Electrical fire hazards exist in almost every workplace with fires leading to injury, fatality and damage to property. Common causes of electrical fires are overloaded equipment, electrical short circuiting of worn or damaged cables and heat generated by electrical equipment.
By assessing and understanding the electrical hazards, businesses can take the necessary action and install appropriate fire protection equipment to reduce the risk.
Wormald also advises that businesses implement correct maintenance and servicing procedures, both for the electrical equipment as well as the fire protection equipment in addition to providing fire safety training is to all staff.
According to Garry Kwok, National Technical Manager with Wormald, hazard assessments should be carried out as part of regular workplace inspections with the responsible person provided with appropriate training on how to identify and assess electrical fire hazards as well as record any safety infringements or incidents.
Common electrical fire hazards in the workplace:
- Overloading electrical circuits and extension cords can result in a fire and should be avoided.

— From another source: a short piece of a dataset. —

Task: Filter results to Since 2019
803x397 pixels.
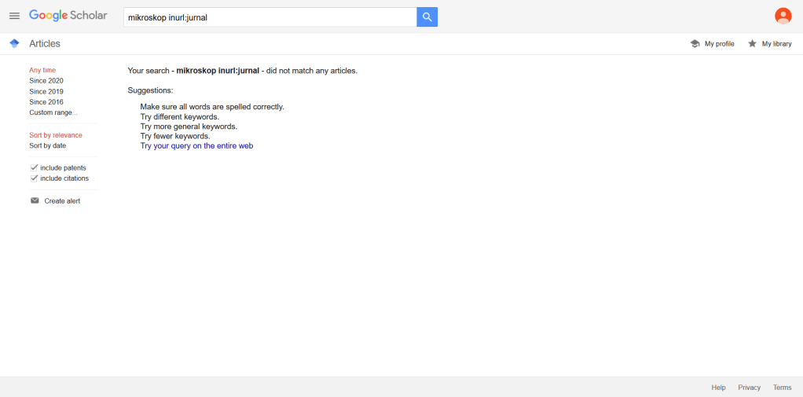Action: 46,91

When designing a new workspace, one should ensure an adequate number of outlets are installed to avoid overloading at any point
- Use of unsafe, poorly maintained and poor quality electrical appliances at the workplace should be avoided as they can develop electrical shorts, which can create fire. Regular maintenance and servicing should be carried out by a qualified individual, and appliances should be turned off at the end of the day
- Electrically-operated office equipment such as computers, printers, scanners and shredders should be checked regularly to ensure their power cords are not defective, frayed or improperly installed
- Electrical machines should be disconnected before cleaning, adjusting or applying flammable solutions
- Combustible material such as cardboard boxes and paper should not be allowed to build up in inappropriate storage locations near sources of ignition
- Use of portable fan heaters, which are often placed under desks or in enclosed spaces, should be avoided as the heat from these units can cause paper to catch fire or melt the insulation around electrical appliances
When planning for fire protection in a workplace, Kwok highlights the importance of having in place the most suitable fire protection equipment to deal with potential fire risks.

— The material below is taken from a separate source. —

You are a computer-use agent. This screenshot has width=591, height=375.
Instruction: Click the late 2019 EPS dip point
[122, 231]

Australian/New Zealand Standard AS/NZ 3760: In-service safety inspection and testing of electrical equipment recommends in-service inspection and testing to ensure the safety of those using electrical equipment in the workplace.
The first step is to carry out a comprehensive assessment of the workplace and identify the hazards to help determine the correct fire protection equipment required. When dealing with a facility housing high-tech equipment, the fire extinguishing agent has to be carefully selected so that it does not result in further damage. For instance, electrical fires are best treated with powder or carbon dioxide fire extinguishers. A fire protection specialist can advise on the best type of fire protection systems to install.
Wormald’s Inergen system is particularly suitable for facilities housing sensitive electronic instruments or high-value electrical equipment such as data centres. Inergen is an inert gas fire suppressant consisting entirely of natural gases, and is designed to suppress fire while allowing people to breathe easily within the area and escape the fire.
It is important for staff members, particularly those assigned to a company’s fire safety team to be fully briefed and trained on the procedures to be followed in the event of a fire. It is important that staff members are aware of the various classes of fire and the appropriate fire equipment to be used for each, which can be achieved through fire safety training. Fire wardens should be fully trained on their responsibilities, operation of fire equipment and emergency warning and communication systems in their premises and evacuation procedures.